The only reason I'd forget my apartment is if I wanted to invite people over.

But I work too much to make friends, so it's remained unfurnished.

I make decent money and am typing this in my furnished apartment.

I considered getting a couch once, but didn't see the point.

Just another place to sit.

I already have a chair for the year.

And I've been living in this couch.

Sometimes I get sad that I don't do anything aside from basically work or sleep.

But then I go to sleep or start working and forget to sleep again.



Around 10am, Aiden and Richard drove to go get donuts and coffee. The overcast and glowing morning sky—with clouds running in a concurrent egg shaped pattern toward a whitish yellow light in the distance— looked to Aiden in his sleep deprived head like it was pasted on to itself, or like if it were from a painter’s perspective who was intentionally trying to make the sky look “far off” but also dramatic and religiously themed.  

“So did you have a period of time that was like that half sleep where you can’t tell if you’re sleeping or not?” Richard asked as they drove.

“No, I closed my eyes for like twenty minutes at one point. But definitely was awake the entire time.”

After the donuts, Aiden and Richard went to a disc golf store and purchased some used discs for twenty dollars at a store that was down the street from a course they had never played which was located in the middle of a suburb north of Tannis that Aiden thought looked exceptionally beige and repetitive except for the inordinate amount of martial arts places and smoothie stores which seemed to occur at a higher than normal frequency. The disc golf course was an amazingly well maintained and pristine curvy field of grass that had a cement creek type river running through the middle filled with a low level brownish green water that looked unsanitary but not excessively littered, unlike most similar type water reservoirs Aiden had seen around Tannis which were always dotted with trash.

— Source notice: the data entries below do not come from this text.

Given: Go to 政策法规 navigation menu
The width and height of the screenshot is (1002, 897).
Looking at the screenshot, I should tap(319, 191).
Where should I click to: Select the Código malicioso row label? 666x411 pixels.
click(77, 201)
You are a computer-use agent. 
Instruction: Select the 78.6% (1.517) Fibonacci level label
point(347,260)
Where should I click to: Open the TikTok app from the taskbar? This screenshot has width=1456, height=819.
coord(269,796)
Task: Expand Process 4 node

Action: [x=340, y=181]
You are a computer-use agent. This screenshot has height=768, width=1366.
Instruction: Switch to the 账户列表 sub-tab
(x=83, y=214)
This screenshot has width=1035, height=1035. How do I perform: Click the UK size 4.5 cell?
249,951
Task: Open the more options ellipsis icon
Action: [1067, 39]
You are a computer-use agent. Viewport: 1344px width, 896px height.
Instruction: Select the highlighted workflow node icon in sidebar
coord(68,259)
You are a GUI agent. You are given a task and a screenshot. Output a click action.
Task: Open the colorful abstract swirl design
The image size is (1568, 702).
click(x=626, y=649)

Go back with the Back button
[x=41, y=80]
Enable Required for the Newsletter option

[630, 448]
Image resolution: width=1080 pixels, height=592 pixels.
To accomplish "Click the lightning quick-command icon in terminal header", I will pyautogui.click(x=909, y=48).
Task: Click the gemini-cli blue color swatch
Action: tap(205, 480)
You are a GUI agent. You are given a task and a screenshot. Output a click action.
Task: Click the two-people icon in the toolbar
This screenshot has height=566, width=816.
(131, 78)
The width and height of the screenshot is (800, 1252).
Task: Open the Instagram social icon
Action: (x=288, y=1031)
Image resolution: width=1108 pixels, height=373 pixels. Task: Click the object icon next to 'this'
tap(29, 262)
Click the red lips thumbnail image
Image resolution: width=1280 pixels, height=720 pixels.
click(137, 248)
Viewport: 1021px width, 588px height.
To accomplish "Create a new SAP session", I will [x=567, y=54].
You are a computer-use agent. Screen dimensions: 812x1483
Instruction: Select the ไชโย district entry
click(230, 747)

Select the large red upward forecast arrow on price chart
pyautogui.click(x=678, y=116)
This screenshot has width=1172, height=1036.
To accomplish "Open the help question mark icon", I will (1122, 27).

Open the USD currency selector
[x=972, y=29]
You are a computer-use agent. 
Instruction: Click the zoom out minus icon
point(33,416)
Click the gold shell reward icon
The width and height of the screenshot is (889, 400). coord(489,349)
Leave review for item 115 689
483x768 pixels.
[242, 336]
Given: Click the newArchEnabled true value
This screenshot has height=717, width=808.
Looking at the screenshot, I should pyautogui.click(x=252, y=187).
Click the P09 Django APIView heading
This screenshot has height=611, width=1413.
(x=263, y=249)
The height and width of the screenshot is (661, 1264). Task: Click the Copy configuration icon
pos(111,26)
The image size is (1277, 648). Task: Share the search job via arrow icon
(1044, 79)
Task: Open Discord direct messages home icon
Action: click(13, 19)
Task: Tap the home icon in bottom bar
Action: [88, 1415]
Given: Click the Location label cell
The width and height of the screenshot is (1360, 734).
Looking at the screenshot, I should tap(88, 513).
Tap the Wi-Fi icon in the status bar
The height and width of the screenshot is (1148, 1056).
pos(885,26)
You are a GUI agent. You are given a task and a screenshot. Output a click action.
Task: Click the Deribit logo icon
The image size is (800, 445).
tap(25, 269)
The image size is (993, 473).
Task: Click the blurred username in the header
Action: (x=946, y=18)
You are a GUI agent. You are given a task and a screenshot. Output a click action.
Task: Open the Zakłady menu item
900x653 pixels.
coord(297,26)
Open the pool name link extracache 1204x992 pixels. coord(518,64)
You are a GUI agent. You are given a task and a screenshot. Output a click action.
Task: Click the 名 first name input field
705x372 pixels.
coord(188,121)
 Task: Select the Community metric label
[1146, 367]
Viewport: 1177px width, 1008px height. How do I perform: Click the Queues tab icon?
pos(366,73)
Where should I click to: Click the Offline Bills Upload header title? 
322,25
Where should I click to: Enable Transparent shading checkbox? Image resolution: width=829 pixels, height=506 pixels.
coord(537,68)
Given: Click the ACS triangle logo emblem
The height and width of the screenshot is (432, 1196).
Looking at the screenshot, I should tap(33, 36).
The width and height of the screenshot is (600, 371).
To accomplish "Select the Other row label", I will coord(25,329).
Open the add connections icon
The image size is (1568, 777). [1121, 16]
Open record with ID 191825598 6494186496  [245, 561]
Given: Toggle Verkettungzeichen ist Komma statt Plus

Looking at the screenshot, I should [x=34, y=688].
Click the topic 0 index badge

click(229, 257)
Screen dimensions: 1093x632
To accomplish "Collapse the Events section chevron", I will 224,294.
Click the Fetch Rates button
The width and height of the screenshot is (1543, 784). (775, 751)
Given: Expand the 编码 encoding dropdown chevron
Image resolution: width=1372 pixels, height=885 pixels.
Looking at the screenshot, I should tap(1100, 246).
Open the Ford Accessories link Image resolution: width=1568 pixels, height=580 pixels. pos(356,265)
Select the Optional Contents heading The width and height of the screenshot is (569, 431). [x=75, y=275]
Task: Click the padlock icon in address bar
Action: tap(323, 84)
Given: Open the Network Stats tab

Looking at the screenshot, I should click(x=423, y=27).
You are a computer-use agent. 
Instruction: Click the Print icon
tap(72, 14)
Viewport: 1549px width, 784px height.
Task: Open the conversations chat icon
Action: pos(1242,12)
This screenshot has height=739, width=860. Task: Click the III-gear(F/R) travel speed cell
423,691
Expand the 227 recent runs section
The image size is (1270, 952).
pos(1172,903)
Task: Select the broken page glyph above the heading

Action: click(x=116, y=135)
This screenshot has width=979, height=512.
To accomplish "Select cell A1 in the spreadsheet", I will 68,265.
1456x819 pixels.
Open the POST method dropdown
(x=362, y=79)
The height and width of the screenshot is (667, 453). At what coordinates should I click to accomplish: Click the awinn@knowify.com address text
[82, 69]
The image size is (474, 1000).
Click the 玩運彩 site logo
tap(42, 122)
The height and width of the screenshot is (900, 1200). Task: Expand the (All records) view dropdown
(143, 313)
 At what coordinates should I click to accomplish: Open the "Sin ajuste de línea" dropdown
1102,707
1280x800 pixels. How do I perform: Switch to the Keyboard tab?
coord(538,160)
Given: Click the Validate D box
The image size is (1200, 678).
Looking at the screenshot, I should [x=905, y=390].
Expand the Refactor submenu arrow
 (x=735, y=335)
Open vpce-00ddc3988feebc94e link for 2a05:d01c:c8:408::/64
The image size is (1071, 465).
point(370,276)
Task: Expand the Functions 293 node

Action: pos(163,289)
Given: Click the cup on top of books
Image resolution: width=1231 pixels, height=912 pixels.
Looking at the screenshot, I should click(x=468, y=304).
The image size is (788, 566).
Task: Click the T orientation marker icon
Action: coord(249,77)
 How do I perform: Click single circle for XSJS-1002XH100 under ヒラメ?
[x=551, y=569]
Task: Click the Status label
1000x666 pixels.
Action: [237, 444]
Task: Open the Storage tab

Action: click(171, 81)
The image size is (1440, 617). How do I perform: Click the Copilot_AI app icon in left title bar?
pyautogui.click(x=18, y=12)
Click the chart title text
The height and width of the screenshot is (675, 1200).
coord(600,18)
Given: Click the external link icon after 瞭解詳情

“This entire thing is like perfectly mowed,” Aiden said as they walked.

“And no one is out here,” Richard said, “There’s apartments right on this course and nobody uses it. I feel like I’d do this every day if I lived there.”

“It’s nice though right, the wide open space?”

“Yeah, I feel like this is what we use to look at everyday…Back in the—” Richard said, apparently referring to an anonymous set of ancestors.

On the next hole, Aiden stood at the driving spot and paused, staring at the disc in his hand.

“I feel like I’m using a different disc than before.”

“It feels like smaller in my hand now,” Aiden said.

“What?” Richard asked.

I didn’t sleep very much,” Aiden mumbled for the tenth time in the day.